Shit. It was impossible to be sure at this distance, but Sam was pretty certain that the one of the two men walking across the pad was the one she remembered from the Merc. They were headed for the administration building.
It all made sense. They had come here for one reason only.
Think.
‘Lucya, you and Jim were close?’
Lucya nodded, sheepishly.
‘Look, I don’t have a problem with that. He was easily loveable. But, for his sake I need you to do me a favour.’ Sam looked back across to the two men. They were 300 metres from the administration building and closing.
Lucya nodded again.
‘I need time to read this – in peace.’ Sam raised the notebook for effect. ‘I need maybe a day. You see, I came into the country illegally,’ How long can I keep this drivel up for? ‘and the police are after me. I fear prison, which I probably deserve. But I need time to come to terms with Jim’s death. Do you understand?’
Would anyone believe that?
Lucya nodded again.
‘Can this be our secret – two of Jim’s lovers?’
Lucya paused for a second and then nodded slowly. Her world of Russian soaps was probably now a little too close for comfort. Or maybe she was thrilled with the drama of it all? Sam
couldn’t tell, nor did she care. She just needed to buy some time.
‘Yes, of course.’
‘And, is it okay if I have a quick wander around the site?’ Sam waved an arm about. ‘To get a feel of where Jim spent his last days?’
Sam glanced back toward the two men. They were being met outside the admin building by a third man. She didn’t wait for an answer from Lucya and moved off, leaving the secretary with her pierced mouth hung slightly ajar, as if expecting to be fed.
Sam headed away from the administration building. She walked around the back of the accommodation block and immediately saw what she wanted. Beyond multiple pipes, but with a clear path between the entrance and the back of the site, was a vehicle yard. She jogged the hundred metres or so to an ungated internal compound, where there were two Toyota Hiluxes and a Nissan Navara. All three were decorated with ExtraOil livery, and all three were in good nick. She looked into the cabs. No keys. Off to one side was another container. The ExtraOil notice displayed ‘Transport Pool’.

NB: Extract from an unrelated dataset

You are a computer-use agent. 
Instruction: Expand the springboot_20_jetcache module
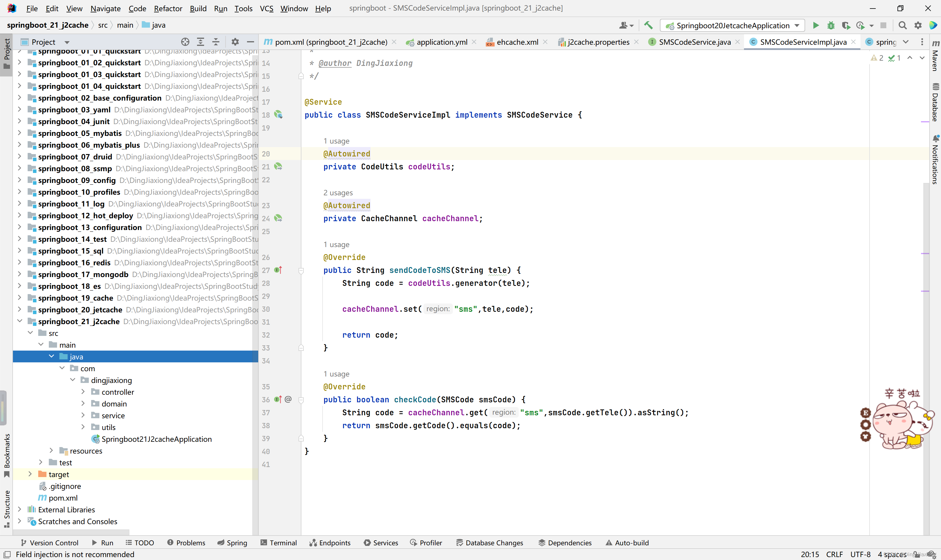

Sam tried the door. It was open. Obviously up here nobody stole anything – there was nowhere to take it to. The office was unoccupied. The digital clock on the wall read 7.47am. Sam guessed work would start pretty soon. She needed to get a move on.
There was a key rack hanging on the wall, next to clipboards full of schedules. She picked out the one with a Nissan fob, and then turned to leave.
Ahh!
On the back of the door was an ExtraOil waterproof coat and a safety helmet, decorated with the company’s logo. The coat was far too big for her, but it would do. As she left the container she checked in the jacket’s pockets. A small bottle of vodka. Oh well.

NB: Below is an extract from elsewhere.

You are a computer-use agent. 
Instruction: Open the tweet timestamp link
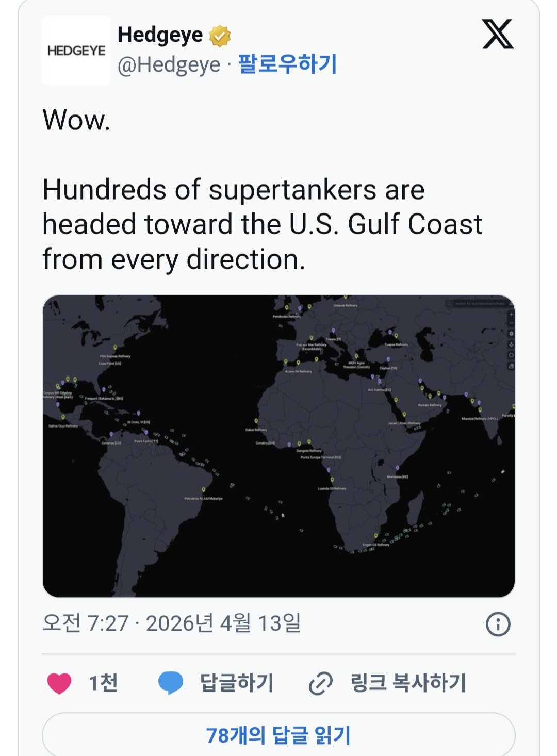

Now wearing a jacket and hat, and every bit an ExtraOil worker – albeit shorter than most, Sam jumped into the Nissan. She adjusted the seat and fired her up. Three-quarters of a tank. Perfect.

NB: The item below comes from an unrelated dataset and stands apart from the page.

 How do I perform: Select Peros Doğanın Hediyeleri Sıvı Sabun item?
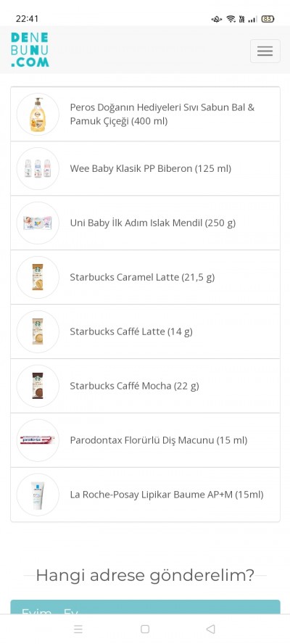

She drove slowly, but purposefully, out of the oil field – past the security guard who waved at her. On the way out she got within 20 metres of the administration building. The two men from the helicopter were having an animated conversation with the third man.
Tick. Tick.
She had both faces. Indelibly etched.
Behind them was Lucya, who had stopped on the entrance steps and watched as the Nissan left. Through the rear-view mirror Sam thought she saw her shake her head in disbelief.